The Structure of CIDv1
CIDv1 has a specific structure that can be represented as:
<cidv1> ::= <multibase-prefix><multicodec-cidv1><multicodec-content-type><multihash-content-address>
Where:
<multibase-prefix>
: Specifies the base encoding being used, such as base32, base58, etc. For our code, we’re using base32, which has a ‘b’ prefix.<multicodec-cidv1>
: This indicates that the CID is version 1.<multicodec-content-type>
: Specifies the type of content being addressed, such as raw data, IPFS block, etc.
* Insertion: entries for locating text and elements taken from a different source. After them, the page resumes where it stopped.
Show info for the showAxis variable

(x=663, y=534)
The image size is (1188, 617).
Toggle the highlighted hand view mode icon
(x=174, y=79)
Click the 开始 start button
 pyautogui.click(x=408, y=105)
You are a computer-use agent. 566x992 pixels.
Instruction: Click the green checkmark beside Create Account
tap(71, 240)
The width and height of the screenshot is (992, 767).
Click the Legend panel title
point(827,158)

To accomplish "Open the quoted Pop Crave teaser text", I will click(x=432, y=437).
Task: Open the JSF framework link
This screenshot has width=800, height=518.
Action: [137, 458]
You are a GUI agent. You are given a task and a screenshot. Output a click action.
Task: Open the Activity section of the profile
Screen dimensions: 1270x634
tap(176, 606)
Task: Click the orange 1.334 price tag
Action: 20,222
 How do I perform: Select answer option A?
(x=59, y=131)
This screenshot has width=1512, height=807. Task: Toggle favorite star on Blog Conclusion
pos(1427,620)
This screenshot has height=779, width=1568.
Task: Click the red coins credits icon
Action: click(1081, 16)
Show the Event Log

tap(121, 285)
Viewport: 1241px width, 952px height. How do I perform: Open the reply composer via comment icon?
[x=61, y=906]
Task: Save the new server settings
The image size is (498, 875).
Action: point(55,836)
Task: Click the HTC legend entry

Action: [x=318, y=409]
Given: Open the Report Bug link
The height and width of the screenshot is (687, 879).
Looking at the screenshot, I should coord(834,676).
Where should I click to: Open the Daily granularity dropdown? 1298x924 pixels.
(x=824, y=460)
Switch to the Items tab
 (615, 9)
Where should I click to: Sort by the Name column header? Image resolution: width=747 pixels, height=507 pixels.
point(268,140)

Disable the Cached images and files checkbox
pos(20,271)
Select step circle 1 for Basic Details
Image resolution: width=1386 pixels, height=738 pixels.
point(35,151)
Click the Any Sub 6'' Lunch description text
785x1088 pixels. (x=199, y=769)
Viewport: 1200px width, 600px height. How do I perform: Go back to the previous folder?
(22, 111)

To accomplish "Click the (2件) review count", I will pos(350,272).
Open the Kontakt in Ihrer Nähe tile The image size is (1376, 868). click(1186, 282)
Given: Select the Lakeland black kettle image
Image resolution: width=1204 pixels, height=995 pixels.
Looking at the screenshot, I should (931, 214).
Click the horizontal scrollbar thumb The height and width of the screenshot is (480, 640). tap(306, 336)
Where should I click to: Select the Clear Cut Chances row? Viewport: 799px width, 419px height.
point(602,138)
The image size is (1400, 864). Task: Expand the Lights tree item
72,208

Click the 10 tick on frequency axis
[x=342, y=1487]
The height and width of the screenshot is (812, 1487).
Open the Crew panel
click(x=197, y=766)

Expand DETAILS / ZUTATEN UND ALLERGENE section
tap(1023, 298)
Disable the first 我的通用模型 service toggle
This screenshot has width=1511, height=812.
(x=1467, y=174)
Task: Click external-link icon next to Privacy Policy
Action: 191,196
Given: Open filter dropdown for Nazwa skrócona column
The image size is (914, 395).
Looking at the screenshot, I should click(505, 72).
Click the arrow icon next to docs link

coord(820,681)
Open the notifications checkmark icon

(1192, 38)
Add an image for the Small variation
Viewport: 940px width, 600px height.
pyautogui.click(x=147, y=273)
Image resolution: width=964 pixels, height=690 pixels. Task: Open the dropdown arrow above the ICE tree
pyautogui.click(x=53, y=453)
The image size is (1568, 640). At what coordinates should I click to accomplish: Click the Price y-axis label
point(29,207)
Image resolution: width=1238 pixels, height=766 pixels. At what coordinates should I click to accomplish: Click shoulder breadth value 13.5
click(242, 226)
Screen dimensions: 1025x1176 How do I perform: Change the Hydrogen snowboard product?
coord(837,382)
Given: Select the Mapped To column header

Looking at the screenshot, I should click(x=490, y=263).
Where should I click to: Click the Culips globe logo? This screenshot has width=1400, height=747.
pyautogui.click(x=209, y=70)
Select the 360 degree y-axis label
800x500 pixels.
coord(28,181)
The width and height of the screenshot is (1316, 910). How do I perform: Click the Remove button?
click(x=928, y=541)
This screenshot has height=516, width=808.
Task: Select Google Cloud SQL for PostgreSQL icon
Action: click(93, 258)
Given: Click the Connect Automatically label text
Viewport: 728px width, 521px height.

In our case, we’re addressing raw data.<multihash-content-address>
: Contains the hash function used (e.g., SHA-256) followed by the length and the actual hash value of the content.
Code Walkthrough
Now, let’s go through the create_cid_v1_from_string
function, which generates a CIDv1 from a given string:
char* create_cid_v1_from_string(const char* data) {
...
}
Step 1: Compute the SHA-256 hash
The first step is to compute the SHA-256 hash of the input string:
uint8_t hash[SHA256_DIGEST_LENGTH];
sha256(data, strlen(data), hash);
Step 2: Construct the CID
Next, we construct a byte array to hold our CID:
uint8_t pre_encoded_cid[SHA256_DIGEST_LENGTH + 4];
The extra 4 bytes are for the version, codec, hash function, and hash length:
pre_encoded_cid[0] = 0x01; // cidv1
pre_encoded_cid[1] = 0x55; // raw multicodec
pre_encoded_cid[2] = 0x12; // sha256
pre_encoded_cid[3] = 0x20; // sha256 digest length
Then, we copy the actual hash value:
memcpy(pre_encoded_cid + 4, hash, SHA256_DIGEST_LENGTH);
Step 3: Base32 Encode the CID
Before encoding, we calculate the required buffer size:
size_t input_length = SHA256_DIGEST_LENGTH + 4;
size_t buffer_size = (input_length + 4) / 5 * 8 + 1;
Then, we allocate memory for the encoded CID and add the ‘b’ prefix for base32:
char* base32_cid = (char*)malloc(buffer_size + 2);
base32_cid[0] = 'b';
Finally, we encode our CID and convert it to lowercase:
base32_encode(pre_encoded_cid, input_length, base32_cid + 1, buffer_size, BASE32_ALPHABET_RFC4648);
string_to_lowercase(base32_cid);
The resulting base32_cid
is our CIDv1, ready to be used!
Important Notes
While the provided code offers a concise way to generate CIDv1, there are certain aspects not covered in this snippet. For instance, error handling is minimal, and memory management is essential. The user is responsible for freeing the allocated memory after use.
Source and References
The provided code is part of the rddl-network librddl library. For a more comprehensive understanding and to explore additional functionalities, feel free to check out the linked GitHub repository.
Conclusion
Understanding the intricacies of CIDv1 creation is essential for developers working with IPFS or other similar distributed systems. By breaking down the CIDv1 structure and walking through the code, we hope to provide a clearer picture of this crucial process. Always remember to handle memory correctly and responsibly when working in C.